Cela montre qu’il y a une certaine baisse amorcée grâce aux efforts entrepris par le gouvernement dans le cadre d’une fécondité plus responsable et les possibilités existantes pour les couples de mieux gérer les maternités. Les questions démographiques sont des questions très sensibles dans nos sociétés et sont liés au changement social de comportement, ce qui prend du temps.

Voilà pourquoi le Niger a élaboré une stratégie nationale de changement social et comportemental. Des campagnes de sensibilisation de comportement auprès de différentes couches sociales sont menées et cette campagne est pilotée par les autorités, les leaders religieux et traditionnels qui font passer le message à travers les médias, les canaux publics.

Ce fort taux de croissance sera très envié par le Japon par exemple dont le taux de natalité est d’1,39 enfant par femme. Selon vous, si le NIGER continue sur cette lancée démographique, à quel type d’impact pourra t-on s’attendre ?

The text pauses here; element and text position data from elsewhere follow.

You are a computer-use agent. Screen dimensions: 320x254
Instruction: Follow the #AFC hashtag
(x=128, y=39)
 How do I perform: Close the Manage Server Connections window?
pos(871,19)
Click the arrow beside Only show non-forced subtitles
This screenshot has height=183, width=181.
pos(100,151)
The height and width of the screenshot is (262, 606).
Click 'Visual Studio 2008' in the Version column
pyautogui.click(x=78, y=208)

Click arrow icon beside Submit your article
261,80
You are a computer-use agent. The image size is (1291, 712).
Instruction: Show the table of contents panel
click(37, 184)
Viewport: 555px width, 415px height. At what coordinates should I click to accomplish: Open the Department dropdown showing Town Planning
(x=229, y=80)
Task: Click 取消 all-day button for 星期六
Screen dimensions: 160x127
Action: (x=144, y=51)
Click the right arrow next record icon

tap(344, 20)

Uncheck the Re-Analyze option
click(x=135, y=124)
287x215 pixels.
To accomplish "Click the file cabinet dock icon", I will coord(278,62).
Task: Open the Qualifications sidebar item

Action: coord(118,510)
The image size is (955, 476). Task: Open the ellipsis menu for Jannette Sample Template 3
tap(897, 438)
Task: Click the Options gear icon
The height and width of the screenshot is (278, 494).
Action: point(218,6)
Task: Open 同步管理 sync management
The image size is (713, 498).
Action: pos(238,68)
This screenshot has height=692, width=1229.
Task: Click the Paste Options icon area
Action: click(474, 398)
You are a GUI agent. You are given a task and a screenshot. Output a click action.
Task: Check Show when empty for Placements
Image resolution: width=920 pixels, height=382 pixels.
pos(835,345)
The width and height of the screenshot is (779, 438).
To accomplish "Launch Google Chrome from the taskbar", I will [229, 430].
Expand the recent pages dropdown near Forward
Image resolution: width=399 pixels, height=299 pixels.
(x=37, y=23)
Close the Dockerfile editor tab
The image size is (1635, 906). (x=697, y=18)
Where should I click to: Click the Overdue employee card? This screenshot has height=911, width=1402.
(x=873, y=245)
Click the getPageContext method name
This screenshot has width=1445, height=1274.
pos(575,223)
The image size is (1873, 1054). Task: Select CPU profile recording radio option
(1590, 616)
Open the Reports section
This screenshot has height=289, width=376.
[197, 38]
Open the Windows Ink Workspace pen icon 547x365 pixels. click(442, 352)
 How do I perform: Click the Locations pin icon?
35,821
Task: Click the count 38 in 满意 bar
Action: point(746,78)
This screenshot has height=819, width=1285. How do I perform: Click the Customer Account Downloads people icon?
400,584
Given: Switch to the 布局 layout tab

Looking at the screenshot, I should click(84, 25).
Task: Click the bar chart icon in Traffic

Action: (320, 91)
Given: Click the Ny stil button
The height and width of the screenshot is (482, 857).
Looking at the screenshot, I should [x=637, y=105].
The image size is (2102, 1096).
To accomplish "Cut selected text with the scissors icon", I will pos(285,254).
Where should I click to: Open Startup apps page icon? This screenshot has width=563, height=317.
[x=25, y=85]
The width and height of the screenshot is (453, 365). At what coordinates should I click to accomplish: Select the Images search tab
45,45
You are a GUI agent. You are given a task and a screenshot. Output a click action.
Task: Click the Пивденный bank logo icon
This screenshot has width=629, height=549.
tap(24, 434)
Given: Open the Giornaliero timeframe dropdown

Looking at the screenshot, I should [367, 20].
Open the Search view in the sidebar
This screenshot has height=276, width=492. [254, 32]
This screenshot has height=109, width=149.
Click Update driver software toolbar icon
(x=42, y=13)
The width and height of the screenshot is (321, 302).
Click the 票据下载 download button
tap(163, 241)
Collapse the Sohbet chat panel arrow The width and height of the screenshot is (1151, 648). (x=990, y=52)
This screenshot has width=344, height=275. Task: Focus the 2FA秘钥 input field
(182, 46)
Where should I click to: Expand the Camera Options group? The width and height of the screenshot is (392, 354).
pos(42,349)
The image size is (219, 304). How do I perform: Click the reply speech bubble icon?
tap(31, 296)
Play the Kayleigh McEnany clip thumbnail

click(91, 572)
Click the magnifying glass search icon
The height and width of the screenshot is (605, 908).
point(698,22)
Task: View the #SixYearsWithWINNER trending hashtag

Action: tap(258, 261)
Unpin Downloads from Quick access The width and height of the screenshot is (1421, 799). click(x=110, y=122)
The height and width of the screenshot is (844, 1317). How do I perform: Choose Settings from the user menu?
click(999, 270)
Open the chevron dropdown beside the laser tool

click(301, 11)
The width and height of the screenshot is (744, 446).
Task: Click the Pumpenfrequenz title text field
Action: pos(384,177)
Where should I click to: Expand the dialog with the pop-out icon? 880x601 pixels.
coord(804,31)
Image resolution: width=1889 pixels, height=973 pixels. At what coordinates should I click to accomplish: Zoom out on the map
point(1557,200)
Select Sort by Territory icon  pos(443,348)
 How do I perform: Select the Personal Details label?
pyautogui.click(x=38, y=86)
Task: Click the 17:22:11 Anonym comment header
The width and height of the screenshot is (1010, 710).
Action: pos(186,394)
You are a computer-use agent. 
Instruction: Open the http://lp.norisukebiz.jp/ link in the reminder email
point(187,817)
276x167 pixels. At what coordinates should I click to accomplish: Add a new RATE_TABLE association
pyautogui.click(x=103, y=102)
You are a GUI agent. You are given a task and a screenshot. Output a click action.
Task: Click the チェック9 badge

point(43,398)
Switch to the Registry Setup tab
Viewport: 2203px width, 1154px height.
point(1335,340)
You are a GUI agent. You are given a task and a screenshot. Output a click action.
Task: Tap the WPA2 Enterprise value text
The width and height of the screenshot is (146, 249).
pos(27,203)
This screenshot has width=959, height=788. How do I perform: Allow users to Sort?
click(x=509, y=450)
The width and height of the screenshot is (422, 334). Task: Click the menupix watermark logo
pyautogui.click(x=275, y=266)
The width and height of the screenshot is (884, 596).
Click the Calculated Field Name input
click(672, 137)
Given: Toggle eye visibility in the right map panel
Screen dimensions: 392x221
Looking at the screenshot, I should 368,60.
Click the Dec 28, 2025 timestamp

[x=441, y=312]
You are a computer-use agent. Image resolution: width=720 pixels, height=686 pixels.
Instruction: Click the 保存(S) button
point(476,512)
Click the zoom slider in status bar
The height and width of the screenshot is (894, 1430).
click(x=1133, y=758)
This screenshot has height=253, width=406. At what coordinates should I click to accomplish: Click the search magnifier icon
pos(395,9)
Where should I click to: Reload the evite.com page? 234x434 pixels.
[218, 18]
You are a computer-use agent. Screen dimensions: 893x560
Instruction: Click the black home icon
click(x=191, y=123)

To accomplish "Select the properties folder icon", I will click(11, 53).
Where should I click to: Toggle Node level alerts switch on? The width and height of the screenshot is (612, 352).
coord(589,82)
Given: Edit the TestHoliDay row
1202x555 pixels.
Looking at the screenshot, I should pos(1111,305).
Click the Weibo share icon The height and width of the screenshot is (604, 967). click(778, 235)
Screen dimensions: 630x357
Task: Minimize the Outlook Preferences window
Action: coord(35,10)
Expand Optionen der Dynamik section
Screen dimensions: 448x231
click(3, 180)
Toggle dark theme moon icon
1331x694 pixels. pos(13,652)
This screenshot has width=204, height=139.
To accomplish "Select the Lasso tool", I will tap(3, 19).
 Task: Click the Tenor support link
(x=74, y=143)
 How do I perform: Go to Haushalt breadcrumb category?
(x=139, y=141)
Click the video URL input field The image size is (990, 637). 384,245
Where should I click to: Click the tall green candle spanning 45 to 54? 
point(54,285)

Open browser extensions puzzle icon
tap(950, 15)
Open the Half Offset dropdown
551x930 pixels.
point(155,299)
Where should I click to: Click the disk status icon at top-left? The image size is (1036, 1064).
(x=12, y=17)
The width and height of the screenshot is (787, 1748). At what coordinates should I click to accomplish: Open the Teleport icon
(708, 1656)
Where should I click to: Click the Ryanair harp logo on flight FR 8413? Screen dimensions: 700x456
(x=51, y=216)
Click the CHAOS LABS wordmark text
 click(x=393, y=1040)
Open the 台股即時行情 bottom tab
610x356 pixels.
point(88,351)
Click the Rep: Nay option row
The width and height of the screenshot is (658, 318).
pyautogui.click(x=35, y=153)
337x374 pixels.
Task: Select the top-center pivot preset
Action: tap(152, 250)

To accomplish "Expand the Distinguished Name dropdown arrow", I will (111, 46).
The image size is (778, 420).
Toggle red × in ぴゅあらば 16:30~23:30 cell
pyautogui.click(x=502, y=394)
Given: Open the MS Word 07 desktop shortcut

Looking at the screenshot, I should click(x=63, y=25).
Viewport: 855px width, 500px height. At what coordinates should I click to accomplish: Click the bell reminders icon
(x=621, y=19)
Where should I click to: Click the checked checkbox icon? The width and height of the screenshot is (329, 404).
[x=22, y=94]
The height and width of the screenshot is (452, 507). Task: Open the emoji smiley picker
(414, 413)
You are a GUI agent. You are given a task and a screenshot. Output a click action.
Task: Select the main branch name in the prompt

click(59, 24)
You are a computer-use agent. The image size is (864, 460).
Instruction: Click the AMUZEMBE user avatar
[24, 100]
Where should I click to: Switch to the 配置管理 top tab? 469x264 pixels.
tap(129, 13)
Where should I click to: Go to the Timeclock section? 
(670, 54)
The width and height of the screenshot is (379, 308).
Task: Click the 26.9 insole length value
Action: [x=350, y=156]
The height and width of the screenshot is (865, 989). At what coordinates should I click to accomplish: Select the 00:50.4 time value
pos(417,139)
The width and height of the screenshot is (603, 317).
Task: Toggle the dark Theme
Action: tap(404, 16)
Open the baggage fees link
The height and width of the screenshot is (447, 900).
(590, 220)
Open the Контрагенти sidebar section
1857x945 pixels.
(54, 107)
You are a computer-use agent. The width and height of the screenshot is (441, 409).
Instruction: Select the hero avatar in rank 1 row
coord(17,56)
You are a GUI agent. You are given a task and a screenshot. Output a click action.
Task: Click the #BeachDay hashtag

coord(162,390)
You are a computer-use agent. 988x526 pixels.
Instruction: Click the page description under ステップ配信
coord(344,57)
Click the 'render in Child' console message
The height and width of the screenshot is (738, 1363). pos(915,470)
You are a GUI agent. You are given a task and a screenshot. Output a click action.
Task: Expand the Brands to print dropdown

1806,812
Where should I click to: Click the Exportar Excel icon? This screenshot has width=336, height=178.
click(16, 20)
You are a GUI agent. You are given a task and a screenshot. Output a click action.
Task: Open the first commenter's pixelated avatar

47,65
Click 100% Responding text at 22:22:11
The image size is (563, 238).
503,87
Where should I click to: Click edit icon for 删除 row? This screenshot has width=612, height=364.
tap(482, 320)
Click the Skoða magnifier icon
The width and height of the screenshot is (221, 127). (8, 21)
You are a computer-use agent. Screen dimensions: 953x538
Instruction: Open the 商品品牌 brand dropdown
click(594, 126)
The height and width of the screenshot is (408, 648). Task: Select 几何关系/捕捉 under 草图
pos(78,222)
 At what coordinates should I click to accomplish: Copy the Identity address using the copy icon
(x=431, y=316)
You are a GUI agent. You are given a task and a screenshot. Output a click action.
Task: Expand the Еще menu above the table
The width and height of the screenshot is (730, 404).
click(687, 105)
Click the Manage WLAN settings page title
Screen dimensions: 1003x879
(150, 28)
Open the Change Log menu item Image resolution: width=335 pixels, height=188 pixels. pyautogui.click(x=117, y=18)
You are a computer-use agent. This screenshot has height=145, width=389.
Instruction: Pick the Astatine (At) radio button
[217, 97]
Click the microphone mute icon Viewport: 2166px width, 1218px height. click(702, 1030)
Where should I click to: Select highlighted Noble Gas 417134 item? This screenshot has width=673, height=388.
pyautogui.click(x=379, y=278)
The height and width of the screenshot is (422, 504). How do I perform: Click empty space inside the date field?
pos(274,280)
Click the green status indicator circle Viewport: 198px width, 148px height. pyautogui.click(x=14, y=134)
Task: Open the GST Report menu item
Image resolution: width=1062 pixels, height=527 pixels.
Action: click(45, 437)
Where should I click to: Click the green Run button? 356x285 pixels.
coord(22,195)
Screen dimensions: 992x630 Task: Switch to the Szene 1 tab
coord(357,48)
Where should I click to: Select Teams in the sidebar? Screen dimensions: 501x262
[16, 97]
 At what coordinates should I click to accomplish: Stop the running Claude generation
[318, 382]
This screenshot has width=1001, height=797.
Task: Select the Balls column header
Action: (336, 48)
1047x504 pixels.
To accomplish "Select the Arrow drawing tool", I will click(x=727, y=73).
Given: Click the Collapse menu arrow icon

Déjà, nous constatons que la croissance démographique est plus rapide que la croissance économique. Même si la plupart de nos Etats aujourd’hui ont une meilleure croissance économique, le taux de croissance démographique annihile les efforts du gouvernement. La conséquence est qu’on ne ressent pas les impacts. Mais, avec les multiples actions coordonnées mises actuellement en œuvre, leur croisement avec le temps permettra de capturer le dividende démographique de sorte à sentir ce changement à moyen et long terme.

Beaucoup s’accordent à dire que le fort taux démographique est justifié par le faible statut social des femmes. Que pensez vous de ce point de vue ?

Pour moi, c’est un cliché, les mentalités ont beaucoup évolué. Je vais vous donner un exemple. Aujourd’hui, les questions de mariage, de statut ou rôle de la femme sont débattues en public sans tabou, dans les médias, on organise des forums. Ce qui n’était pas possible, il y a de cela 10 ou 20 ans. Aujourd’hui, tout le monde en parle y compris des leaders religieux et traditionnels qui étaient les premiers à faire la résistance. Aujourd’hui, on a créé des Task Force auprès de ces leaders qui ont été formés, sensibilisés. Ils ont compris l’intérêt du sujet parce qu’il y avait une mauvaise interprétation et compréhension de la religion. L’islam qui est majoritaire au Niger est une religion qui a toujours donné une place de choix à la femme, sur le respect de ses droits.

Depuis que les leaders ont compris cet enjeu, ils ont pris le lead, c’est eux mêmes qui mènent les sensibilisations, ils ont des plans d’action, etc. Récemment, il s’est tenu à Niamey, un symposium des chefs traditionnels du Niger qui a débattu de la scolarisation et le maintien de la jeune fille à l’école, le repositionnement de la planification familiale pour le bien-être de la famille et la lutte contre le mariage des enfants.

Tout le monde est d’accord aujourd’hui qu’il ne faut pas marier les filles en bas âge, que les filles qui sont à l’école, il faut les laisser étudier. Ce sont des progrès importants à souligner et encourager. Maintenant, il faut aussi comprendre que tout ce qui touche la vie sociale des gens est sensible et le changement prend du temps, mais je pense que nous sommes sur une bonne trajectoire et d’ici quelques années, nous allons sentir ce changement. La jeunesse d’aujourd’hui a l’esprit beaucoup plus ouvert et avec les réseaux sociaux, on peut se renseigner et avoir beaucoup d’informations qui n’étaient pas accessibles par le passé.